▸ Exercise task: Write out the items below verbatim, starting at the first line and ending with the line that holds "Action: pyautogui.click(x=79, y=325)", with that line included.

▸ Dataset items:
=-=-=
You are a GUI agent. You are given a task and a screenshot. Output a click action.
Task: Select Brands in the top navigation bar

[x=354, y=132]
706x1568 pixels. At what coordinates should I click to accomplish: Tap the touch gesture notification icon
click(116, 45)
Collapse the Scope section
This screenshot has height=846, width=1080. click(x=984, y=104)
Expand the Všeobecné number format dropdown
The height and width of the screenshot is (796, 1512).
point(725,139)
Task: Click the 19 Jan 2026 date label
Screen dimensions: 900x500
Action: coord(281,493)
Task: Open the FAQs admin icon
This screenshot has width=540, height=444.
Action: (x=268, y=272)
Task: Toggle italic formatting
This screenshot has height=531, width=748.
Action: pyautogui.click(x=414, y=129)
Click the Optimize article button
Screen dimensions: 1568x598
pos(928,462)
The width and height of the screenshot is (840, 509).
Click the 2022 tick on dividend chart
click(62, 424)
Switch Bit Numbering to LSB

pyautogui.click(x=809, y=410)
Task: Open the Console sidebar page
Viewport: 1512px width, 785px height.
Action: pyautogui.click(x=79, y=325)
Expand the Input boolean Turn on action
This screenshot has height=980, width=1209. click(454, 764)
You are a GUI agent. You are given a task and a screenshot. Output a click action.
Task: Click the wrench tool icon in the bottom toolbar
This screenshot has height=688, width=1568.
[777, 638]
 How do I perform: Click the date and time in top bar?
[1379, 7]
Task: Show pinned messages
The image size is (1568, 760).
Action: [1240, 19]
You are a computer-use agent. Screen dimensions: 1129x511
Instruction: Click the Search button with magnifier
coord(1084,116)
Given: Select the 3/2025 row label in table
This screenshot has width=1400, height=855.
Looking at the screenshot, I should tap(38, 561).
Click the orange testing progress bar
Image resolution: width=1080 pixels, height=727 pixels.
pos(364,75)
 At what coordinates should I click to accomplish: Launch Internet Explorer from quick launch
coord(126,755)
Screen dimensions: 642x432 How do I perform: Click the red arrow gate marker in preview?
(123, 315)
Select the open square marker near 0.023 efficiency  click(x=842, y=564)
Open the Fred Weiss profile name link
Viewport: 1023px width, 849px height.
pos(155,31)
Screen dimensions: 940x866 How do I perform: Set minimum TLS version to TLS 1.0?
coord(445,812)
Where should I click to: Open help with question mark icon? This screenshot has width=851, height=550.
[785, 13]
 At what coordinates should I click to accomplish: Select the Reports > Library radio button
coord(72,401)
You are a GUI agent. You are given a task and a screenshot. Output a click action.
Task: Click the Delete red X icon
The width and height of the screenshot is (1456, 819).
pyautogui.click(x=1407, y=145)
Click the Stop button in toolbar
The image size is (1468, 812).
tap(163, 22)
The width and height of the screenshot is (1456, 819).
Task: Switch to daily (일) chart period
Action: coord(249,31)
=-=-=
▸ Problem solution:
You are a GUI agent. You are given a task and a screenshot. Output a click action.
Task: Select Brands in the top navigation bar

[x=354, y=132]
706x1568 pixels. At what coordinates should I click to accomplish: Tap the touch gesture notification icon
click(116, 45)
Collapse the Scope section
This screenshot has height=846, width=1080. click(x=984, y=104)
Expand the Všeobecné number format dropdown
The height and width of the screenshot is (796, 1512).
point(725,139)
Task: Click the 19 Jan 2026 date label
Screen dimensions: 900x500
Action: coord(281,493)
Task: Open the FAQs admin icon
This screenshot has width=540, height=444.
Action: (x=268, y=272)
Task: Toggle italic formatting
This screenshot has height=531, width=748.
Action: pyautogui.click(x=414, y=129)
Click the Optimize article button
Screen dimensions: 1568x598
pos(928,462)
The width and height of the screenshot is (840, 509).
Click the 2022 tick on dividend chart
click(62, 424)
Switch Bit Numbering to LSB

pyautogui.click(x=809, y=410)
Task: Open the Console sidebar page
Viewport: 1512px width, 785px height.
Action: pyautogui.click(x=79, y=325)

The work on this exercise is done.